Literature DB >> 20103053

Unfolded protein response in fuchs endothelial corneal dystrophy: a unifying pathogenic pathway?

Christoph Engler1, Clare Kelliher, Arielle R Spitze, Caroline L Speck, Charles G Eberhart, Albert S Jun.   

Abstract

PURPOSE: To assess for activation of the unfolded protein response in corneal endothelium of Fuchs endothelial corneal dystrophy patients.
DESIGN: Retrospective, comparative case series of laboratory specimens.
METHODS: Corneal specimens of patients with Fuchs dystrophy and controls with corneal pathologic features other than Fuchs dystrophy were evaluated by transmission electron microscopy (TEM) to evaluate for structural changes of the rough endoplasmic reticulum in corneal endothelium.
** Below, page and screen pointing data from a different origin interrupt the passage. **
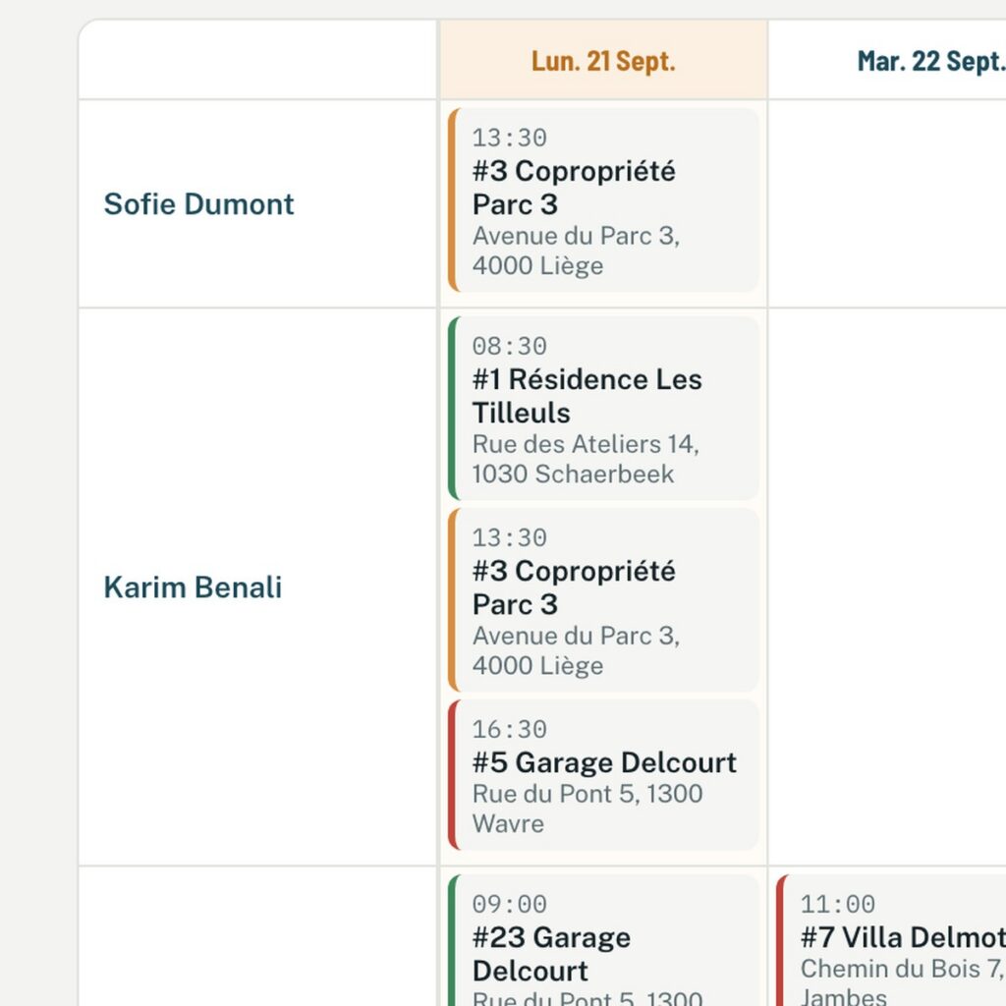
Task: Open the 16:30 #5 Garage Delcourt card
Action: point(603,775)
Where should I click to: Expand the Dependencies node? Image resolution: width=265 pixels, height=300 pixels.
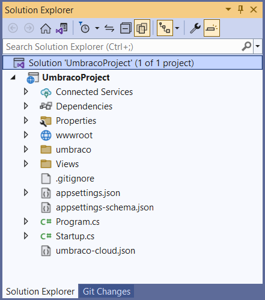tap(26, 106)
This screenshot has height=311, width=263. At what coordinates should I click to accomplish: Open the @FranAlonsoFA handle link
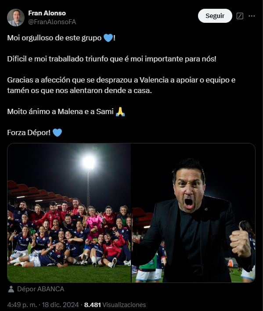click(52, 22)
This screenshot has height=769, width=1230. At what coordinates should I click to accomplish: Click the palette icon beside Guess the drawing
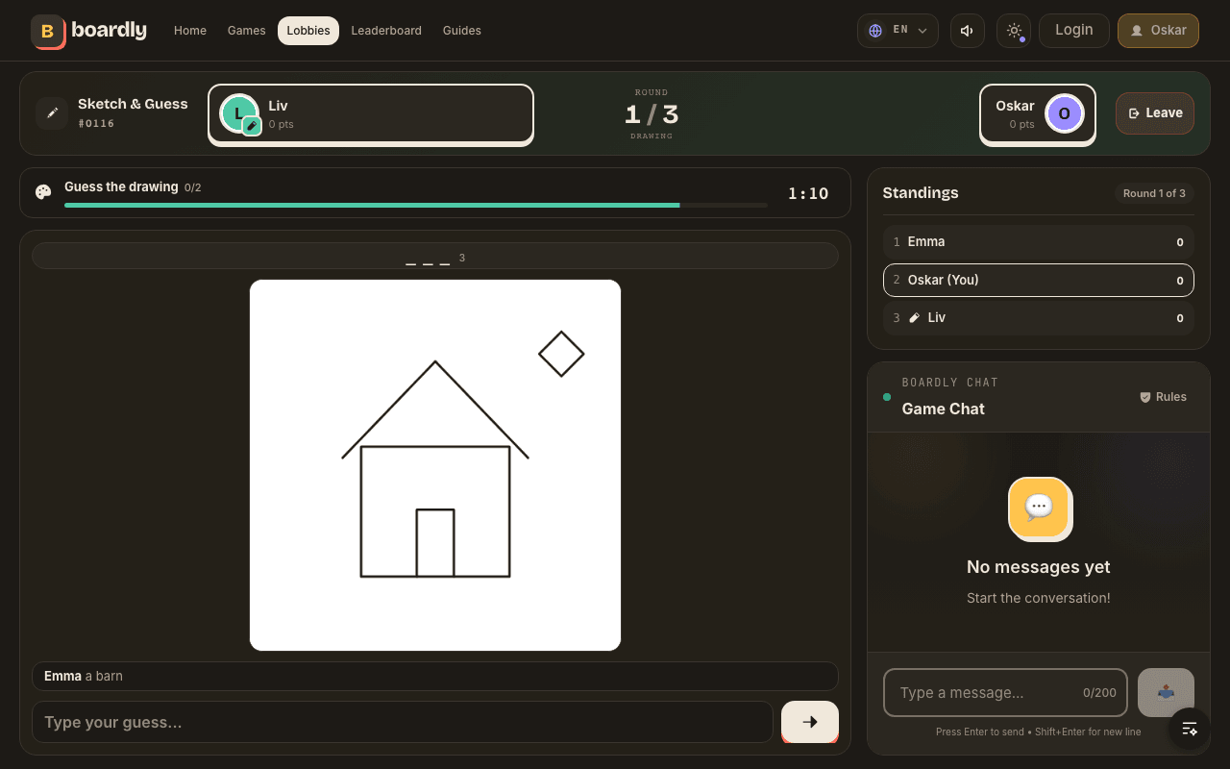(x=43, y=192)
TEM images were evaluated for alterations of rough endoplasmic reticulum as a sign of unfolded protein response. Normal autopsy eyes, Fuchs dystrophy corneas, and keratoconus corneas were used for immunohistochemistry. Immunohistochemistry was performed on formalin-fixed, paraffin-embedded sections of patient corneas for 3 unfolded protein response markers (GRP78, the alpha subunit of eukaryotic initiation factor 2, C/EBP homologous protein) and 2 apoptosis markers (caspase 3 and 9). Immunohistochemistry signal quantitation of corneal endothelium for evaluation of marker expression was performed using automated software. Corneal sections were assessed quantitatively for levels of immunohistochemistry marker expression.
RESULTS: TEM showed enlargement of rough endoplasmic reticulum in corneal endothelium of all Fuchs dystrophy specimens. Immunohistochemistry quantitation demonstrated a significant increase in mean signal in corneal endothelium from Fuchs dystrophy patients for markers GRP78, the alpha subunit of eukaryotic initiation factor 2, C/EBP homologous protein, and caspase 9 compared with non-Fuchs dystrophy corneas (P < .05).
CONCLUSIONS: Results of both TEM and immunohistochemistry indicate activation of unfolded protein response in Fuchs dystrophy. Unfolded protein response activation leads to endothelial cell apoptosis in Fuchs dystrophy and may play a central pathogenic role in this disease. Copyright (c) 2010 Elsevier Inc. All rights reserved.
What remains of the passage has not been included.